I'd love to participate in a discussion/mastermind group here trying to apply Jay's concepts within a Fastlane context.

I hadn't seen this JV book from Jay before, thanks!

Jay is definitely all about finding companies that have loyal customers who'd willingly buy something else from those businesses... and companies that have production capacity but marketing weaknesses... and being the matchmaker, for a share of the loot. Makes sense to me!
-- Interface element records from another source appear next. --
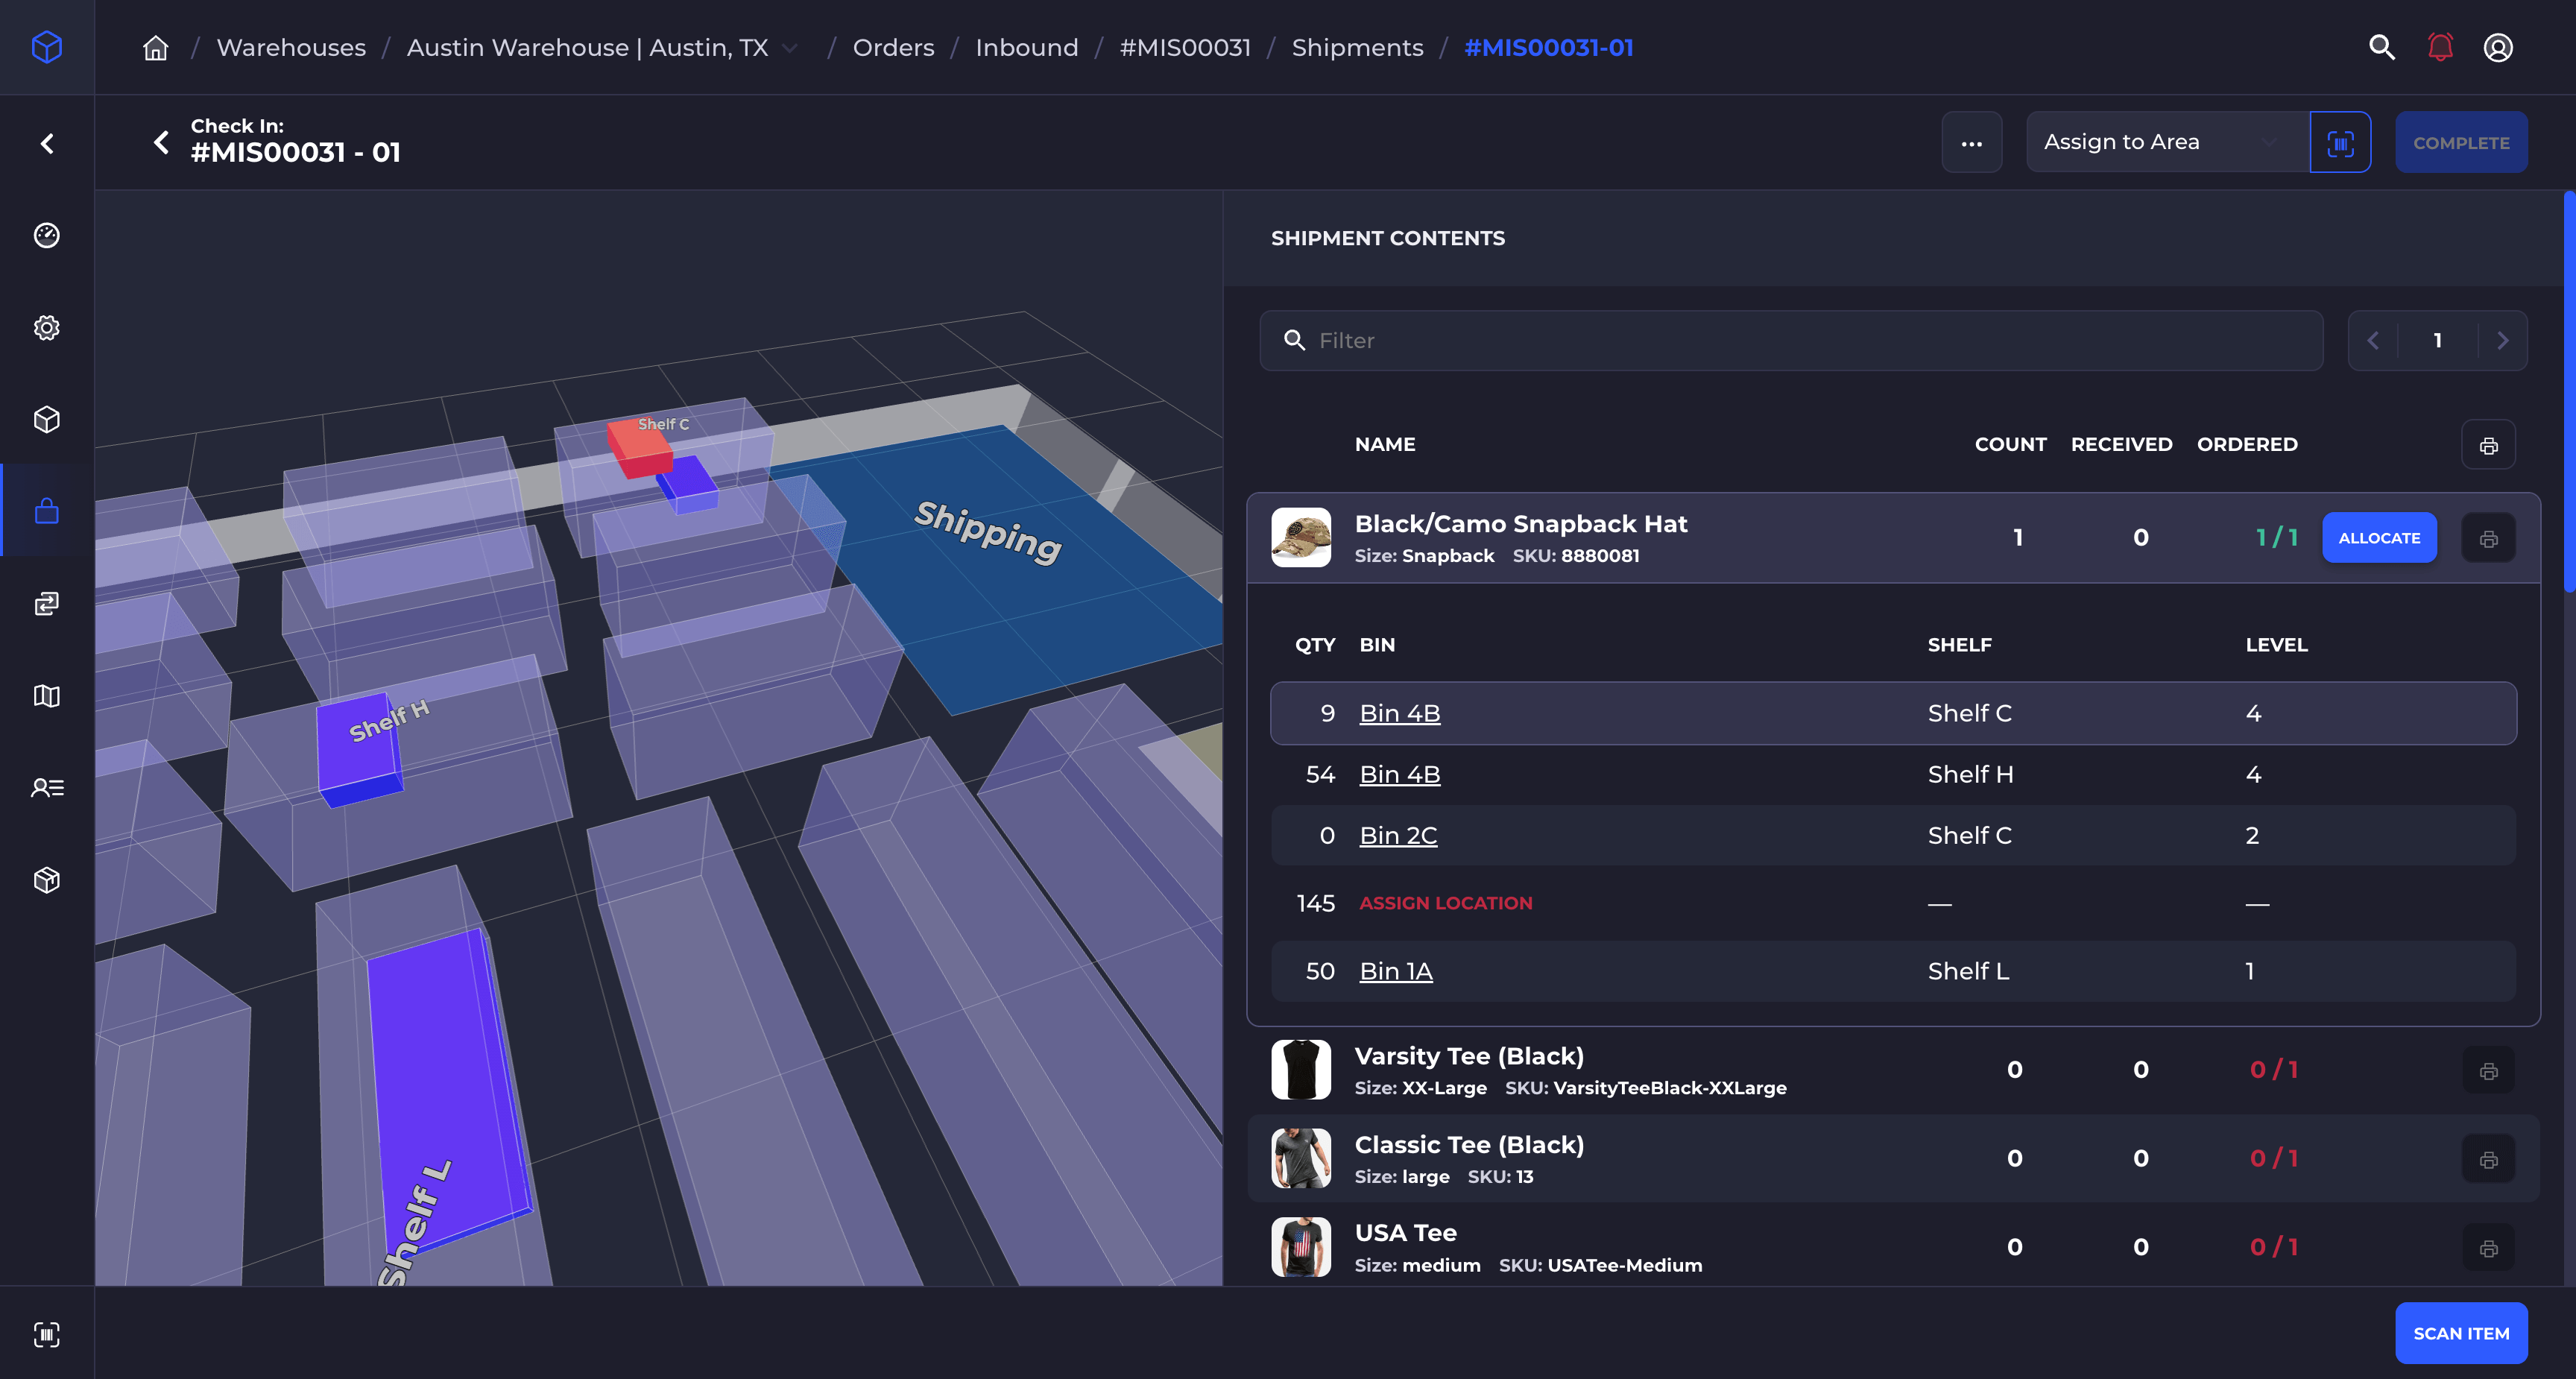The image size is (2576, 1379).
Task: Open the barcode scanner icon at bottom left
Action: pyautogui.click(x=46, y=1334)
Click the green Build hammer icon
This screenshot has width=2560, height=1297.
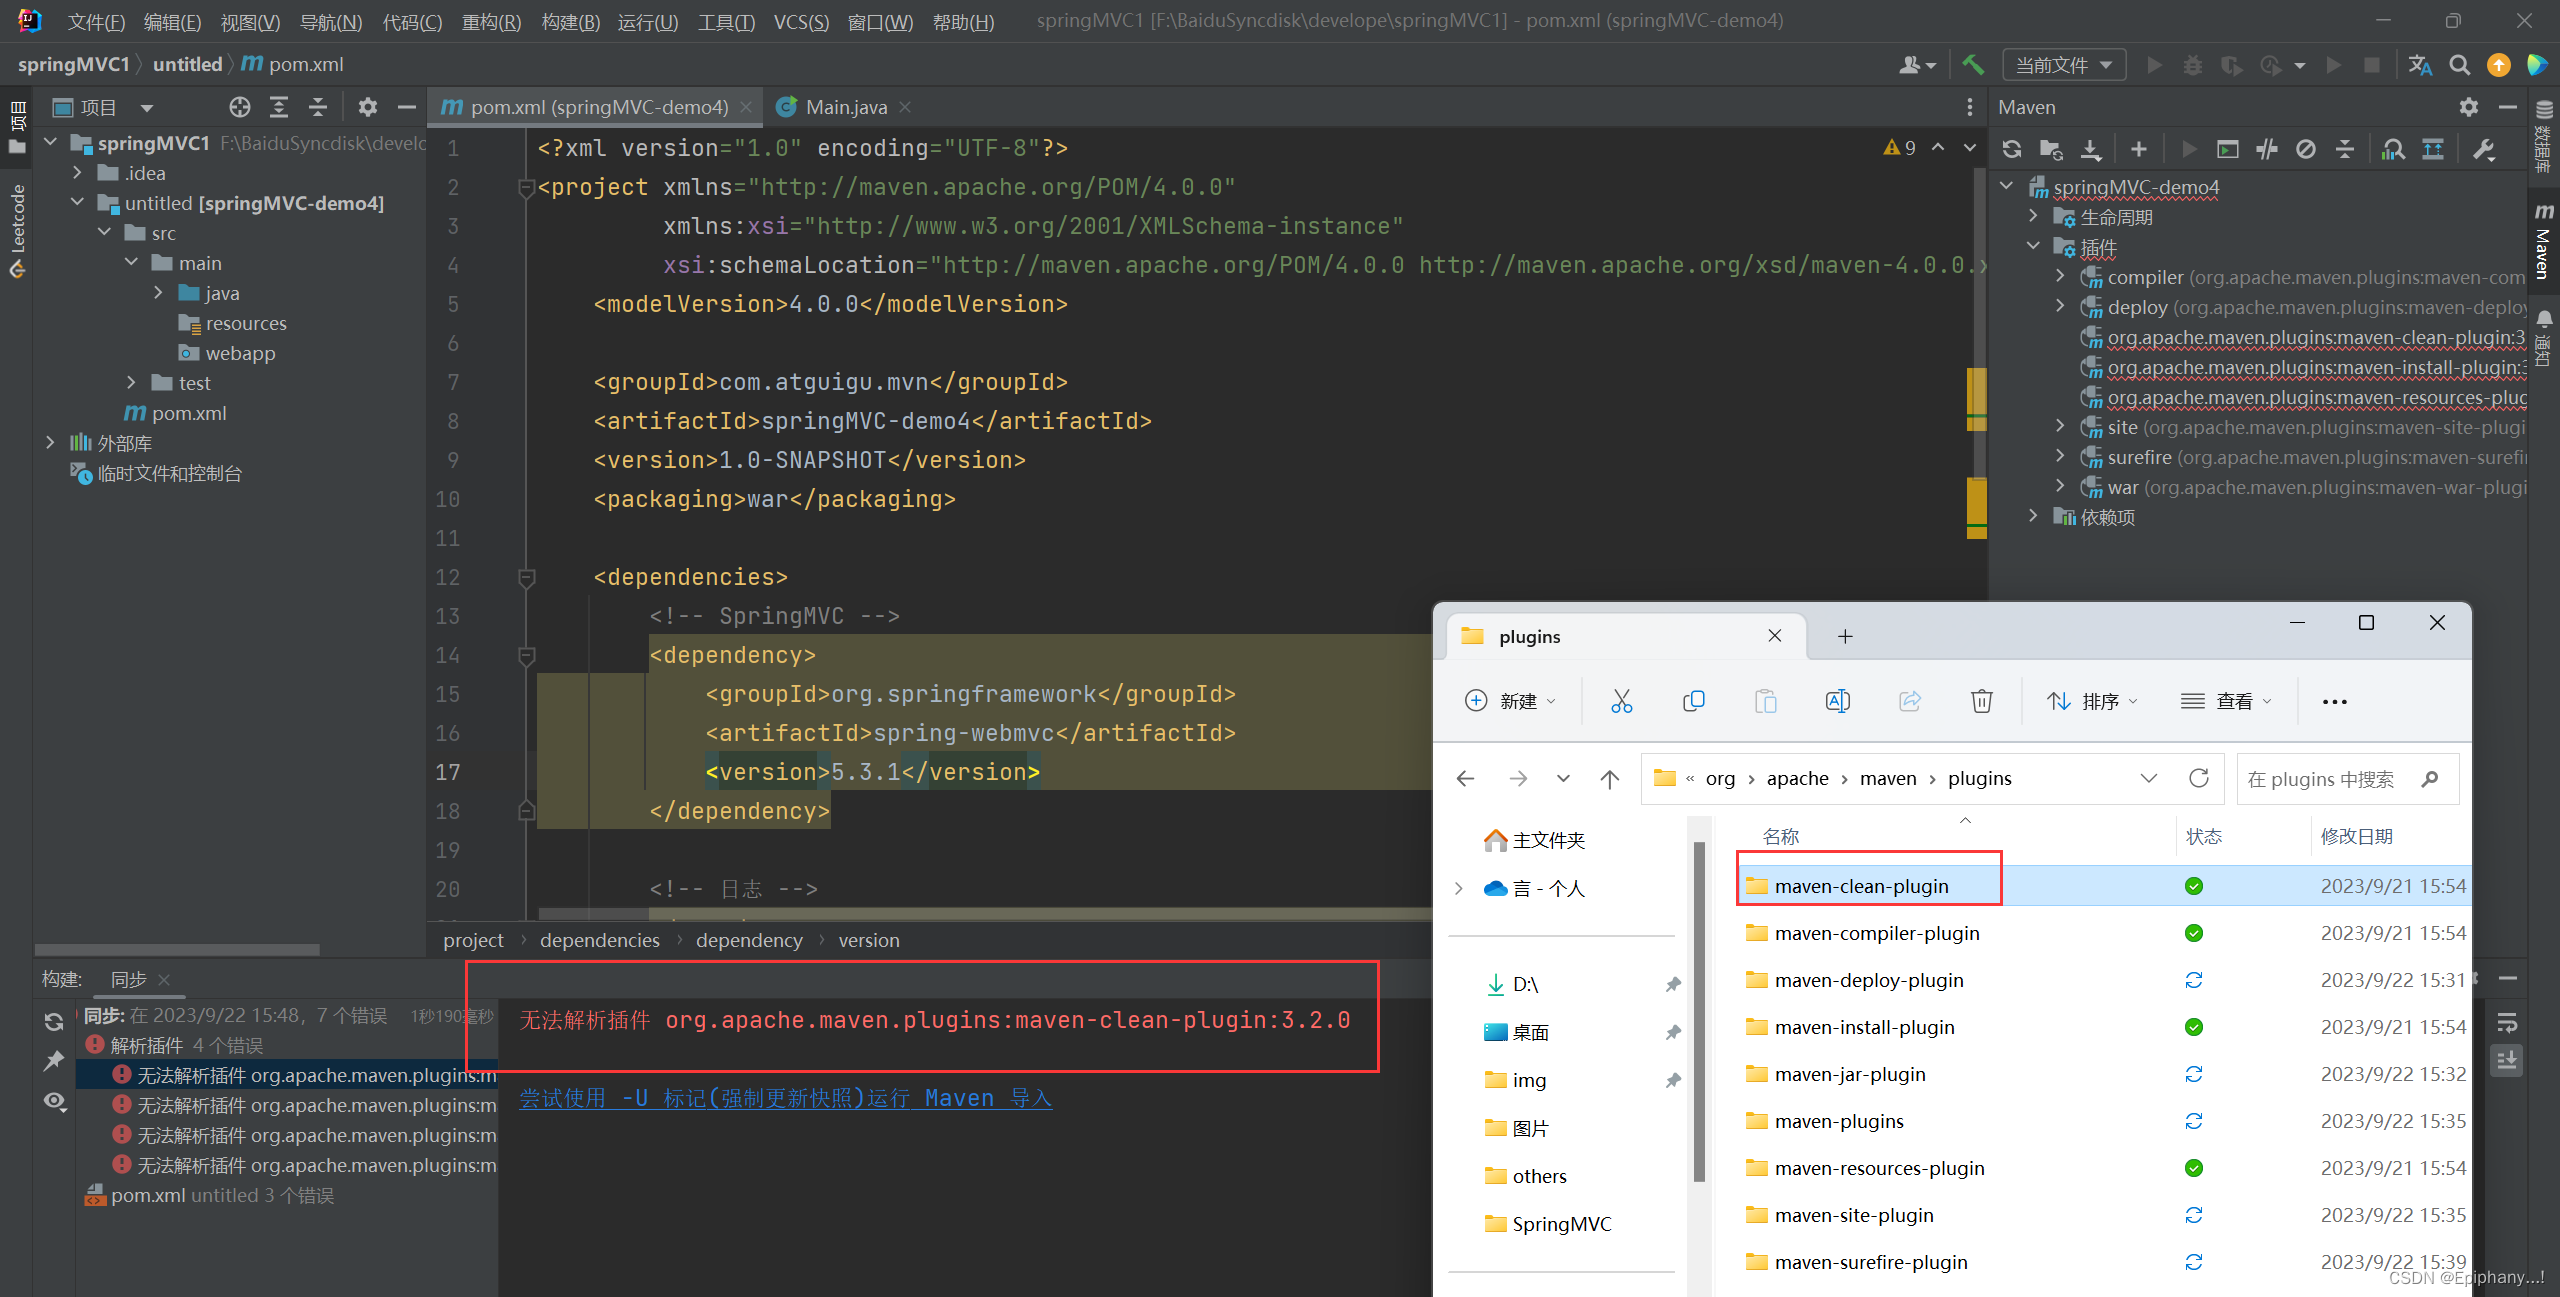click(x=1973, y=65)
I've seen a lot of businesses that already run ads on their receipts. If I buy three things at the grocery store, I get a foot of receipt paper because of all the ads on the back.

You mentioned a lot of big box, chain and franchise stores. I'm not sure how much discretion the individual store managers would have for your marketing concept, without having to run it by Corporate.

As for what companies are already advertising a lot... simply sample your local newspaper, Yellow Pages, TV and radio stations, junk mail in your mailbox, etc. to see who's a big spender on traditional ads. But if they are using targeted direct mail lists, or some kind of stealthy online strategy, you might never find out!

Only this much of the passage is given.